Problem statement:
Rewrite the rows from the beginning through the line that contains "point(646,29)", changing each "screenshot" to "screen image" and leaving everything else as it is.

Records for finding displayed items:
╔══

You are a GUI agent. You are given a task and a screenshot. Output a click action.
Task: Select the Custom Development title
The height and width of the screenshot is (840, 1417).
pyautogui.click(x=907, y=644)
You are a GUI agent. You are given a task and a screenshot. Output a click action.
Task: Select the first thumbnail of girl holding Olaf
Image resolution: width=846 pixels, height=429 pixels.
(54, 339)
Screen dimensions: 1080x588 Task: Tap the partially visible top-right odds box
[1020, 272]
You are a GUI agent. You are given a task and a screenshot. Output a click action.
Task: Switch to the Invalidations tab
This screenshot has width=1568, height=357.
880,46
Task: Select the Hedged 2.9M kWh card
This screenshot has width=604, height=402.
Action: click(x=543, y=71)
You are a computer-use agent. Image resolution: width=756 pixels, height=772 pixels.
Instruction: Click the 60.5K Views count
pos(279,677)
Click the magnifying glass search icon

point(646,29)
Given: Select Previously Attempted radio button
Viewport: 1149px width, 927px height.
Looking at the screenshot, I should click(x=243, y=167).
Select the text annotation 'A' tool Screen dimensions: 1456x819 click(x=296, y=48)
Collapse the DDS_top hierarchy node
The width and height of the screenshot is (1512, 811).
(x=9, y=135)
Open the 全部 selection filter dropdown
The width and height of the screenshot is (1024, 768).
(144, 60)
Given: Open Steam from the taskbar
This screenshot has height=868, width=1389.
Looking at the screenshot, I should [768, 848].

╚══

Result:
You are a GUI agent. You are given a task and a screen image. Output a click action.
Task: Select the Custom Development title
The height and width of the screen image is (840, 1417).
pyautogui.click(x=907, y=644)
You are a GUI agent. You are given a task and a screen image. Output a click action.
Task: Select the first thumbnail of girl holding Olaf
Image resolution: width=846 pixels, height=429 pixels.
(54, 339)
Screen dimensions: 1080x588 Task: Tap the partially visible top-right odds box
[1020, 272]
You are a GUI agent. You are given a task and a screen image. Output a click action.
Task: Switch to the Invalidations tab
This screen image has width=1568, height=357.
880,46
Task: Select the Hedged 2.9M kWh card
This screen image has width=604, height=402.
Action: click(x=543, y=71)
You are a computer-use agent. Image resolution: width=756 pixels, height=772 pixels.
Instruction: Click the 60.5K Views count
pos(279,677)
Click the magnifying glass search icon

point(646,29)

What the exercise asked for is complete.